作業内容 →
次の記録をすべて、空行を省いて番号付きリストに変換してください。

行一覧 →

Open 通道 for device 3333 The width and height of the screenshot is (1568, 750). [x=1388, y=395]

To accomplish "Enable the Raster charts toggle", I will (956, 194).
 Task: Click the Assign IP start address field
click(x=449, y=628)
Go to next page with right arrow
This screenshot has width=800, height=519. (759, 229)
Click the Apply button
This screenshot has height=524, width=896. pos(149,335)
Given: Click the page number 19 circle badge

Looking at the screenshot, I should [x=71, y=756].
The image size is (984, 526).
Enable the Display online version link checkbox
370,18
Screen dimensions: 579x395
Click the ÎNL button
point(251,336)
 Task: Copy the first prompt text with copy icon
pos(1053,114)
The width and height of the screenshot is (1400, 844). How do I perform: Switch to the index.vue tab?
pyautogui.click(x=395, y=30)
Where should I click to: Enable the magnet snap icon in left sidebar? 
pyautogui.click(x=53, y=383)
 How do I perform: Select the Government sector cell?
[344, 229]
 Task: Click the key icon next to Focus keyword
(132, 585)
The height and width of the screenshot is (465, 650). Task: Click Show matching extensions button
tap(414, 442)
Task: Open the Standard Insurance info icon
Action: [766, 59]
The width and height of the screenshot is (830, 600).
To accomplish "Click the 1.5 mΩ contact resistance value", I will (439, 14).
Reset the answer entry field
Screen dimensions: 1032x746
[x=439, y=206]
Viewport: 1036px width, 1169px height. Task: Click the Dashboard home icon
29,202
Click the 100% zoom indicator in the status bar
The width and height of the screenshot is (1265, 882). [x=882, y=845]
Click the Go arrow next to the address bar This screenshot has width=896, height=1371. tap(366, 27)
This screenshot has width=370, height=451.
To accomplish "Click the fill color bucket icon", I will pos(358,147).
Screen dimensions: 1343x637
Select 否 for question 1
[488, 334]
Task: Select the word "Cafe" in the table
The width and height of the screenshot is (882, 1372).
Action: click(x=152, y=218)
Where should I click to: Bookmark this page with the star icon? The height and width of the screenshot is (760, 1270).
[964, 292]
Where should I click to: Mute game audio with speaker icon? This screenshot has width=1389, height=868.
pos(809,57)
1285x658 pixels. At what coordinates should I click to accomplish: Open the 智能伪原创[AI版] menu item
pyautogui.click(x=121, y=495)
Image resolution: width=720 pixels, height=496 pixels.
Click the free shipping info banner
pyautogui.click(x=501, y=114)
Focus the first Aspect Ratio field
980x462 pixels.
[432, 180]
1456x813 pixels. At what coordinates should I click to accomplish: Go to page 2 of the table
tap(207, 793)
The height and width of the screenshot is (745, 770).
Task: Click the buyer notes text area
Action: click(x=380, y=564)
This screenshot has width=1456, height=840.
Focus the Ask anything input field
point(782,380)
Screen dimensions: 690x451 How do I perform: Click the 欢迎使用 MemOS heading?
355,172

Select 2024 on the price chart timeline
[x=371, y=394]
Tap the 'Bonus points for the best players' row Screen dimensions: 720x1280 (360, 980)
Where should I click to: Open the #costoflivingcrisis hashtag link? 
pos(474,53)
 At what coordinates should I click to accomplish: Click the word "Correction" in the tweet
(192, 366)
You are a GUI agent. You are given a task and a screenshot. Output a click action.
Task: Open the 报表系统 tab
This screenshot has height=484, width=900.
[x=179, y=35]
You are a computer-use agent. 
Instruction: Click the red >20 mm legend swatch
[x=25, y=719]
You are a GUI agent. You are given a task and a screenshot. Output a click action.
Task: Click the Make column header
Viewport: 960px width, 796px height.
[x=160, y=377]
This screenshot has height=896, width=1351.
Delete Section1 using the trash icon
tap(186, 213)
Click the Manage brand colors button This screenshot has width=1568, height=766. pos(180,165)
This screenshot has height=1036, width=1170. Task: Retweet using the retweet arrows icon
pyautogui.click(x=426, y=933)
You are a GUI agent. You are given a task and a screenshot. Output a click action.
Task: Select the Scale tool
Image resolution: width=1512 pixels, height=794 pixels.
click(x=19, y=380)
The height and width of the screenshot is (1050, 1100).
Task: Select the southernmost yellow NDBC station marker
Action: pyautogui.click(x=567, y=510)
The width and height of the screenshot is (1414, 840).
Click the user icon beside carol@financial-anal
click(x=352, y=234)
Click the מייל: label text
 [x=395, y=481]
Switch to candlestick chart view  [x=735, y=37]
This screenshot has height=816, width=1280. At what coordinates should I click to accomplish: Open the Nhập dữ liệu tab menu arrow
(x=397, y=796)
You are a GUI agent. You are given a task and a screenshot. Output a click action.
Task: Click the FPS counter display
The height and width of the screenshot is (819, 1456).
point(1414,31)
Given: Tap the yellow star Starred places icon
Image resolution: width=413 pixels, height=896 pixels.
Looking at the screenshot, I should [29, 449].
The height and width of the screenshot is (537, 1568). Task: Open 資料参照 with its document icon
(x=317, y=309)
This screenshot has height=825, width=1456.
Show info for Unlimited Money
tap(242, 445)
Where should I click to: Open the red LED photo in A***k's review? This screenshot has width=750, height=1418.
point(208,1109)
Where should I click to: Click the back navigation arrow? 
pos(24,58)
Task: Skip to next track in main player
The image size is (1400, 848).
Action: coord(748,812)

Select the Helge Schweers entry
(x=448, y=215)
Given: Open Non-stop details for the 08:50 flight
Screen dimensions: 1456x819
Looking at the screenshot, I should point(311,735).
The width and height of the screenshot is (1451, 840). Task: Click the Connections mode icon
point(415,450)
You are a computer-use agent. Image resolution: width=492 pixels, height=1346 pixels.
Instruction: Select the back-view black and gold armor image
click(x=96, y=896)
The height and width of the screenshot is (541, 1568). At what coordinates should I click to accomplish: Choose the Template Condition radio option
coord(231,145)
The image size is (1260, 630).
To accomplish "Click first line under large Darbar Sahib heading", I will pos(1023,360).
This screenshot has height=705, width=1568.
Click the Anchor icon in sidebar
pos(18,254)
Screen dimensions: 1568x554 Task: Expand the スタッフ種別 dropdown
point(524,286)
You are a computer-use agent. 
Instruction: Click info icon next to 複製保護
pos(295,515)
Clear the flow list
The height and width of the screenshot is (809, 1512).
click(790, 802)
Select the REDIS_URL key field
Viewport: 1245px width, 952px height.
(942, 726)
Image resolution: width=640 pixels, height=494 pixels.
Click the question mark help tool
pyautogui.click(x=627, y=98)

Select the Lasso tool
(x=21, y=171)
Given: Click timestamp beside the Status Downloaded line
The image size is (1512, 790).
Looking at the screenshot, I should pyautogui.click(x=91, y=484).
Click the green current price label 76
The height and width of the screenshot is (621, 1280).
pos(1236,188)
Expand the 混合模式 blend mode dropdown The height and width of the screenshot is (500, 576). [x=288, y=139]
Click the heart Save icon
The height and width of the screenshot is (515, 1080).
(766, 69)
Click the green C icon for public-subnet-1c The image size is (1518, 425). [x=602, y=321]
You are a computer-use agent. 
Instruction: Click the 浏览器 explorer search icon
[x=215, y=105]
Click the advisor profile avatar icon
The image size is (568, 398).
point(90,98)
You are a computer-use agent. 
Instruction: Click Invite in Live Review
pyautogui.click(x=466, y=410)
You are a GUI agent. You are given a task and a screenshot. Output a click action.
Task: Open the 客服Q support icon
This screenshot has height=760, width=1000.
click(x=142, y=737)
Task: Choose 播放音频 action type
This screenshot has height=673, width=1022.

完成した演習 →
1. Open 通道 for device 3333 The width and height of the screenshot is (1568, 750). [x=1388, y=395]
2. To accomplish "Enable the Raster charts toggle", I will (956, 194).
3.  Task: Click the Assign IP start address field
4. click(x=449, y=628)
5. Go to next page with right arrow
6. This screenshot has width=800, height=519. (759, 229)
7. Click the Apply button
8. This screenshot has height=524, width=896. pos(149,335)
9. Given: Click the page number 19 circle badge
10. Looking at the screenshot, I should [x=71, y=756].
11. The image size is (984, 526).
12. Enable the Display online version link checkbox
13. 370,18
14. Screen dimensions: 579x395
15. Click the ÎNL button
16. point(251,336)
17.  Task: Copy the first prompt text with copy icon
18. pos(1053,114)
19. The width and height of the screenshot is (1400, 844). How do I perform: Switch to the index.vue tab?
20. pyautogui.click(x=395, y=30)
21. Where should I click to: Enable the magnet snap icon in left sidebar? 
22. pyautogui.click(x=53, y=383)
23.  How do I perform: Select the Government sector cell?
24. [344, 229]
25.  Task: Click the key icon next to Focus keyword
26. (132, 585)
27. The height and width of the screenshot is (465, 650). Task: Click Show matching extensions button
28. tap(414, 442)
29. Task: Open the Standard Insurance info icon
30. Action: [766, 59]
31. The width and height of the screenshot is (830, 600).
32. To accomplish "Click the 1.5 mΩ contact resistance value", I will (439, 14).
33. Reset the answer entry field
34. Screen dimensions: 1032x746
35. [x=439, y=206]
36. Viewport: 1036px width, 1169px height. Task: Click the Dashboard home icon
37. 29,202
38. Click the 100% zoom indicator in the status bar
39. The width and height of the screenshot is (1265, 882). [x=882, y=845]
40. Click the Go arrow next to the address bar This screenshot has width=896, height=1371. tap(366, 27)
41. This screenshot has width=370, height=451.
42. To accomplish "Click the fill color bucket icon", I will pos(358,147).
43. Screen dimensions: 1343x637
44. Select 否 for question 1
45. [488, 334]
46. Task: Select the word "Cafe" in the table
47. The width and height of the screenshot is (882, 1372).
48. Action: click(x=152, y=218)
49. Where should I click to: Bookmark this page with the star icon? The height and width of the screenshot is (760, 1270).
50. [964, 292]
51. Where should I click to: Mute game audio with speaker icon? This screenshot has width=1389, height=868.
52. pos(809,57)
53. 1285x658 pixels. At what coordinates should I click to accomplish: Open the 智能伪原创[AI版] menu item
54. pyautogui.click(x=121, y=495)
55. Image resolution: width=720 pixels, height=496 pixels.
56. Click the free shipping info banner
57. pyautogui.click(x=501, y=114)
58. Focus the first Aspect Ratio field
59. 980x462 pixels.
60. [432, 180]
61. 1456x813 pixels. At what coordinates should I click to accomplish: Go to page 2 of the table
62. tap(207, 793)
63. The height and width of the screenshot is (745, 770).
64. Task: Click the buyer notes text area
65. Action: click(x=380, y=564)
66. This screenshot has width=1456, height=840.
67. Focus the Ask anything input field
68. point(782,380)
69. Screen dimensions: 690x451 How do I perform: Click the 欢迎使用 MemOS heading?
70. 355,172
71. Select 2024 on the price chart timeline
72. [x=371, y=394]
73. Tap the 'Bonus points for the best players' row Screen dimensions: 720x1280 (360, 980)
74. Where should I click to: Open the #costoflivingcrisis hashtag link? 
75. pos(474,53)
76.  At what coordinates should I click to accomplish: Click the word "Correction" in the tweet
77. (192, 366)
78. You are a GUI agent. You are given a task and a screenshot. Output a click action.
79. Task: Open the 报表系统 tab
80. This screenshot has height=484, width=900.
81. [x=179, y=35]
82. You are a computer-use agent. 
83. Instruction: Click the red >20 mm legend swatch
84. [x=25, y=719]
85. You are a GUI agent. You are given a task and a screenshot. Output a click action.
86. Task: Click the Make column header
87. Viewport: 960px width, 796px height.
88. [x=160, y=377]
89. This screenshot has height=896, width=1351.
90. Delete Section1 using the trash icon
91. tap(186, 213)
92. Click the Manage brand colors button This screenshot has width=1568, height=766. pos(180,165)
93. This screenshot has height=1036, width=1170. Task: Retweet using the retweet arrows icon
94. pyautogui.click(x=426, y=933)
95. You are a GUI agent. You are given a task and a screenshot. Output a click action.
96. Task: Select the Scale tool
97. Image resolution: width=1512 pixels, height=794 pixels.
98. click(x=19, y=380)
99. The height and width of the screenshot is (1050, 1100).
100. Task: Select the southernmost yellow NDBC station marker
101. Action: pyautogui.click(x=567, y=510)
102. The width and height of the screenshot is (1414, 840).
103. Click the user icon beside carol@financial-anal
104. click(x=352, y=234)
105. Click the מייל: label text
106.  [x=395, y=481]
107. Switch to candlestick chart view  [x=735, y=37]
108. This screenshot has height=816, width=1280. At what coordinates should I click to accomplish: Open the Nhập dữ liệu tab menu arrow
109. (x=397, y=796)
110. You are a GUI agent. You are given a task and a screenshot. Output a click action.
111. Task: Click the FPS counter display
112. The height and width of the screenshot is (819, 1456).
113. point(1414,31)
114. Given: Tap the yellow star Starred places icon
115. Image resolution: width=413 pixels, height=896 pixels.
116. Looking at the screenshot, I should [29, 449].
117. The height and width of the screenshot is (537, 1568). Task: Open 資料参照 with its document icon
118. (x=317, y=309)
119. This screenshot has height=825, width=1456.
120. Show info for Unlimited Money
121. tap(242, 445)
122. Where should I click to: Open the red LED photo in A***k's review? This screenshot has width=750, height=1418.
123. point(208,1109)
124. Where should I click to: Click the back navigation arrow? 
125. pos(24,58)
126. Task: Skip to next track in main player
127. The image size is (1400, 848).
128. Action: coord(748,812)
129. Select the Helge Schweers entry
130. (x=448, y=215)
131. Given: Open Non-stop details for the 08:50 flight
132. Screen dimensions: 1456x819
133. Looking at the screenshot, I should point(311,735).
134. The width and height of the screenshot is (1451, 840). Task: Click the Connections mode icon
135. point(415,450)
136. You are a computer-use agent. Image resolution: width=492 pixels, height=1346 pixels.
137. Instruction: Select the back-view black and gold armor image
138. click(x=96, y=896)
139. The height and width of the screenshot is (541, 1568). At what coordinates should I click to accomplish: Choose the Template Condition radio option
140. coord(231,145)
141. The image size is (1260, 630).
142. To accomplish "Click first line under large Darbar Sahib heading", I will pos(1023,360).
143. This screenshot has height=705, width=1568.
144. Click the Anchor icon in sidebar
145. pos(18,254)
146. Screen dimensions: 1568x554 Task: Expand the スタッフ種別 dropdown
147. point(524,286)
148. You are a computer-use agent. 
149. Instruction: Click info icon next to 複製保護
150. pos(295,515)
151. Clear the flow list
152. The height and width of the screenshot is (809, 1512).
153. click(790, 802)
154. Select the REDIS_URL key field
155. Viewport: 1245px width, 952px height.
156. (942, 726)
157. Image resolution: width=640 pixels, height=494 pixels.
158. Click the question mark help tool
159. pyautogui.click(x=627, y=98)
160. Select the Lasso tool
161. (x=21, y=171)
162. Given: Click timestamp beside the Status Downloaded line
163. The image size is (1512, 790).
164. Looking at the screenshot, I should pyautogui.click(x=91, y=484).
165. Click the green current price label 76
166. The height and width of the screenshot is (621, 1280).
167. pos(1236,188)
168. Expand the 混合模式 blend mode dropdown The height and width of the screenshot is (500, 576). [x=288, y=139]
169. Click the heart Save icon
170. The height and width of the screenshot is (515, 1080).
171. (766, 69)
172. Click the green C icon for public-subnet-1c The image size is (1518, 425). [x=602, y=321]
173. You are a computer-use agent. 
174. Instruction: Click the 浏览器 explorer search icon
175. [x=215, y=105]
176. Click the advisor profile avatar icon
177. The image size is (568, 398).
178. point(90,98)
179. You are a computer-use agent. 
180. Instruction: Click Invite in Live Review
181. pyautogui.click(x=466, y=410)
182. You are a GUI agent. You are given a task and a screenshot. Output a click action.
183. Task: Open the 客服Q support icon
184. This screenshot has height=760, width=1000.
185. click(x=142, y=737)
186. Task: Choose 播放音频 action type
187. This screenshot has height=673, width=1022.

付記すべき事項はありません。